TRY IT: Only one stretch of the data below is needed. Output the lines from the one with "The image size is (1199, 528)." up to and including the one with "Task: Click product size 4 row label", exactly as they stand.

Pixel coordinate grounding data
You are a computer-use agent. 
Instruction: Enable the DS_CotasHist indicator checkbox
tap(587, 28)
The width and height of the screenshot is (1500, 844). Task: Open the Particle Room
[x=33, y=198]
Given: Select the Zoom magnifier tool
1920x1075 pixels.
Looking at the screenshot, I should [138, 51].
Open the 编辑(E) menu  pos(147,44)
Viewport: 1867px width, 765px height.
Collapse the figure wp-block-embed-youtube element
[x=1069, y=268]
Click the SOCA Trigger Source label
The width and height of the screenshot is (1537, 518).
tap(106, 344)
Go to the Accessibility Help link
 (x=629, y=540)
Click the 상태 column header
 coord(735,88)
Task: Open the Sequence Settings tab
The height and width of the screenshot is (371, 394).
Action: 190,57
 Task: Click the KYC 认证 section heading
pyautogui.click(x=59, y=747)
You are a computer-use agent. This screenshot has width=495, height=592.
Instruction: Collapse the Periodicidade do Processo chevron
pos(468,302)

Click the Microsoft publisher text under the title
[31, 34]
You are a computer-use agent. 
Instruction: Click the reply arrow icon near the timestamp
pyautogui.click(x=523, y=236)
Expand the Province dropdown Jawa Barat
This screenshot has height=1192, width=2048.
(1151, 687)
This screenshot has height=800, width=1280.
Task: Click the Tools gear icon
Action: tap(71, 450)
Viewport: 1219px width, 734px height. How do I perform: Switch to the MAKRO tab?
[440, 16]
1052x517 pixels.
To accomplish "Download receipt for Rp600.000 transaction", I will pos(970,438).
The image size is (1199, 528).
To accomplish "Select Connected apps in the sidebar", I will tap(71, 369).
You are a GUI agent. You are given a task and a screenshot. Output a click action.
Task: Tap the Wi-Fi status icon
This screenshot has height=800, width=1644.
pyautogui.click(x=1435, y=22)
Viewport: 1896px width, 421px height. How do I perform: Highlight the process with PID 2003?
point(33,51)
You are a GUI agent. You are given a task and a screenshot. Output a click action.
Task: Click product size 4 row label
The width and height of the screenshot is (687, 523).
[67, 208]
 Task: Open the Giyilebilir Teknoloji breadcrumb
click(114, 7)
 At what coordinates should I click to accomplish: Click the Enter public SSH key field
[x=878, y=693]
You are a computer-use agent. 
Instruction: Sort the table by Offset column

REPLY TO THE TASK:
The image size is (1199, 528).
To accomplish "Select Connected apps in the sidebar", I will tap(71, 369).
You are a GUI agent. You are given a task and a screenshot. Output a click action.
Task: Tap the Wi-Fi status icon
This screenshot has height=800, width=1644.
pyautogui.click(x=1435, y=22)
Viewport: 1896px width, 421px height. How do I perform: Highlight the process with PID 2003?
point(33,51)
You are a GUI agent. You are given a task and a screenshot. Output a click action.
Task: Click product size 4 row label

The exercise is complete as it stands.